Yes, of course, I'm happy to. I am interested in gaining an insight into the way in which botanical recording was co-ordinated within the Bristol region in the AFG era, what governance mechanisms were in place, and what major decisions (or categories of decision) were made by the AFG. Since learning that AFG is no longer extant, I am also interested in how these aspects are dealt with now, although I appreciate that AFG documentation may not be able to tell me that. I hope this is helpful: if you'd like more clarification, please let me know.

Yours sincerely,

Susan Davis

Chris Harper, Bristol City Council

Dear Ms Davis. In response to the points which you clarified, my
colleague in the Museums Service has advised as detailed below, although
I would point out that his knowledge of the Group is second hand as it
operated prior to his arrival at BRERC.

There is a chapter called history of the Avon Flora Project in the
'Flora of the Bristol Region' which is still on sale from BRERC for £10.
This has some explanation regarding the decisions made and those
involved and I am not sure how much more information BRERC can easily
provide.

As I understand it governance consisted of a small voluntary committee
(authors) of flora experts along with the previous manager of BRERC
(also a flora expert). At least two of the committee are also
vice-county recorders of the Botanical Society of the British Isles
(BSBI). Avon covers part of two vice counties.

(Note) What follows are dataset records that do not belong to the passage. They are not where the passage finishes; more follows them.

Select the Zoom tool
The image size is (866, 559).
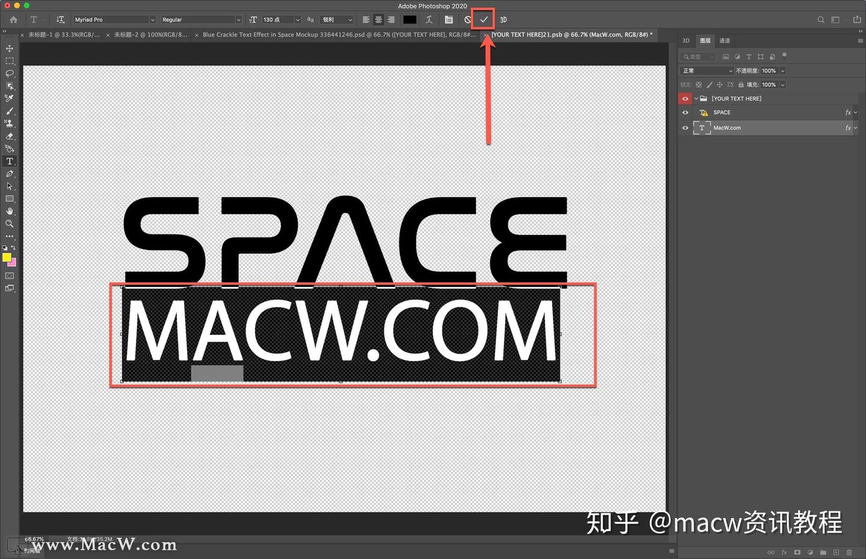[x=10, y=224]
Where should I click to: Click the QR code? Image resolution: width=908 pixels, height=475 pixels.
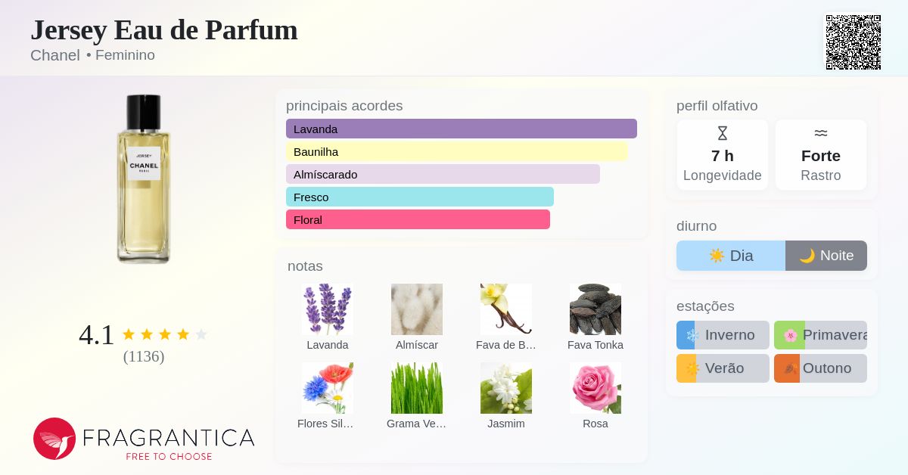point(853,42)
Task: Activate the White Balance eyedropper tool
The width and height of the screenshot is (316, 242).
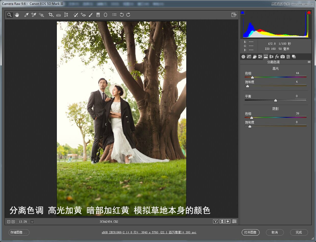Action: [x=26, y=15]
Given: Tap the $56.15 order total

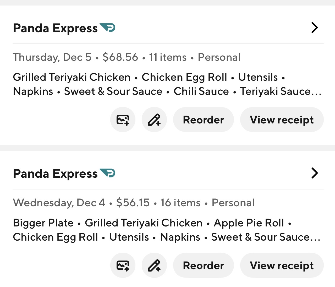Looking at the screenshot, I should [133, 203].
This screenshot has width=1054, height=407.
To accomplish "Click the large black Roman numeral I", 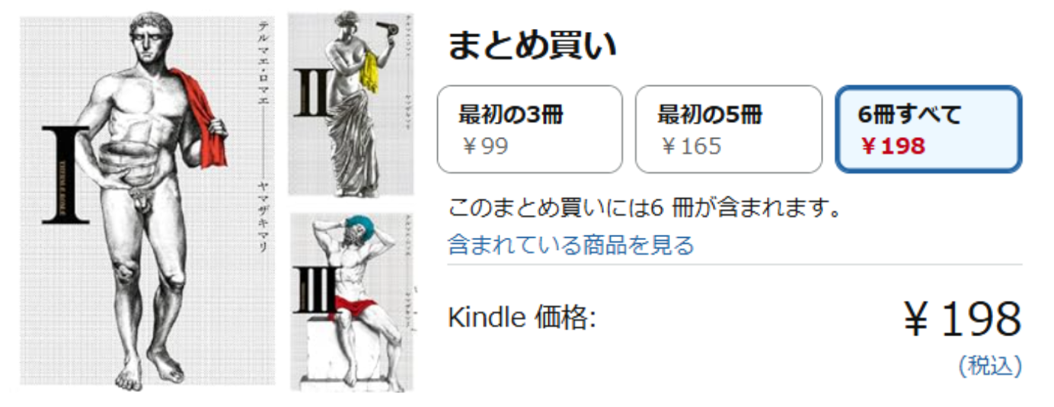I will pyautogui.click(x=65, y=175).
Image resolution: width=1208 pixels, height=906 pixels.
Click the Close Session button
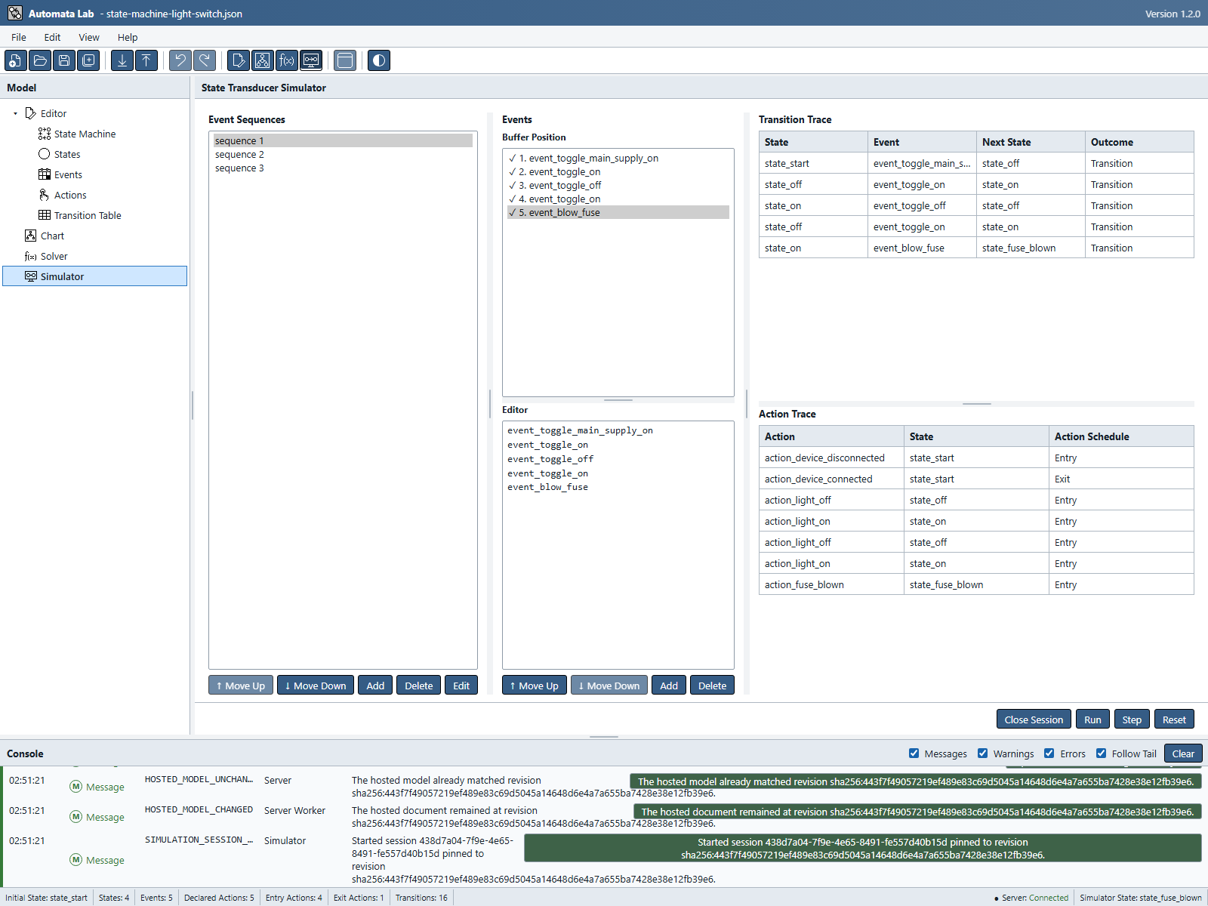1034,720
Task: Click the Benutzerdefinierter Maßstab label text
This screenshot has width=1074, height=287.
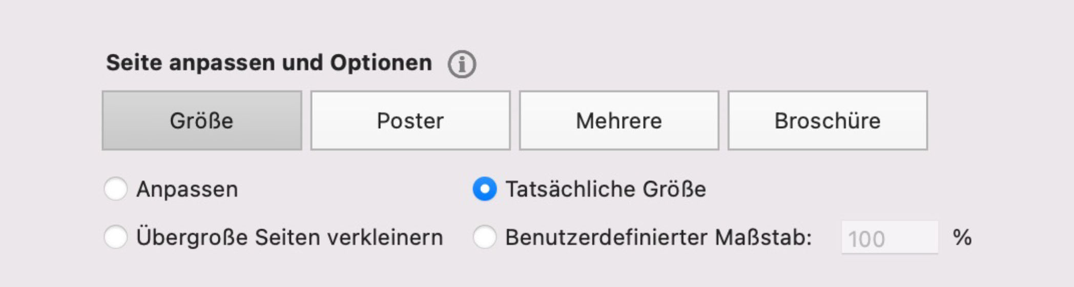Action: pos(658,238)
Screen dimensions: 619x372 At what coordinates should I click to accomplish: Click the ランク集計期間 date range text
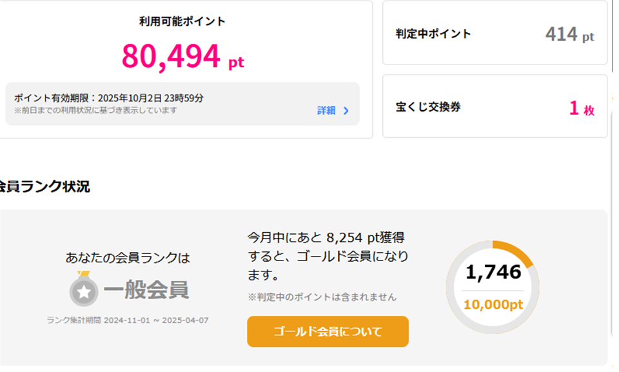(x=128, y=320)
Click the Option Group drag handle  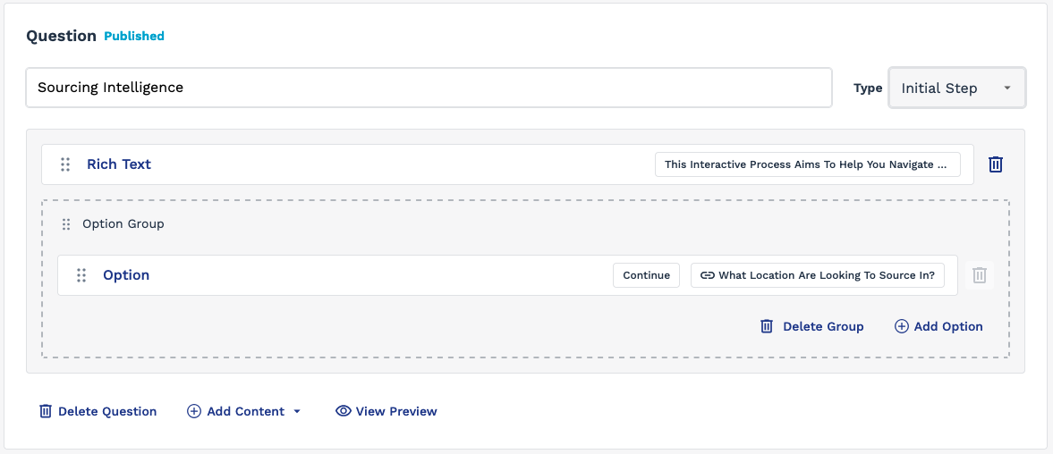pyautogui.click(x=66, y=224)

This committee determined the scope of the planned book, how to engage
recorders and targeting areas of Avon for increased recording effort.
Additional determinations would have included decisions on agreed
nomenclature, style of maps used, agreeing which print company to use,
charge for the book and number of print run and enabling the data to be
managed by BRERC in its role as a local Environmental Records Centre
(LRC). At the time BRERC internal governance was through a Joint
Advisory Committee and a Steering Group of Partner organisations. BRERC
is hosted and line managed by Bristol City Council through the Museum
Service
.
Requests to the recording community will have been made either through
the BRERC and/or Flora newsletters and possibly directly to those whose
contact details are maintained at BRERC (many recorders request we hold
contact details and provide guidance on what and where to record).
Further promotion and support may have been through identification
workshop and field walk events.

I am not sure what is meant by major decisions or categories of
decisions.

Regarding what mechanisms are in place now the Group is not extant -
recording by the public and professionals continue and they continue to
submit that data to BRERC. BRERC continue to support existing and
potential recording by producing occasional newsletters and other
promotional material, providing workshops, talks and events. BRERC is
line managed through Bristol City Council on behalf of the BRERC
Partnership of 3 unitary authorities, Natural England and Avon Wildlife
Trust. We have a Management Board of these partner organisations that
oversee the operations of BRERC.

Currently BRERC do not co-ordinate botanical recording in our area, we
merely encourage and support it. We receive and manage such records and
make them available to the rest of the world in accordance to national
and international standards. BRERC is the first LRC to have made all
species records (1.5 million) available via the National Biodiversity
Network (NBN) Gateway website and through the NBN to the Global
Biodiversity Information Facility (GBIF). This is in addition to making
the records available via the BRERC Web Portal (interactive map) and
directly to partners and also directly to enquirers on demand.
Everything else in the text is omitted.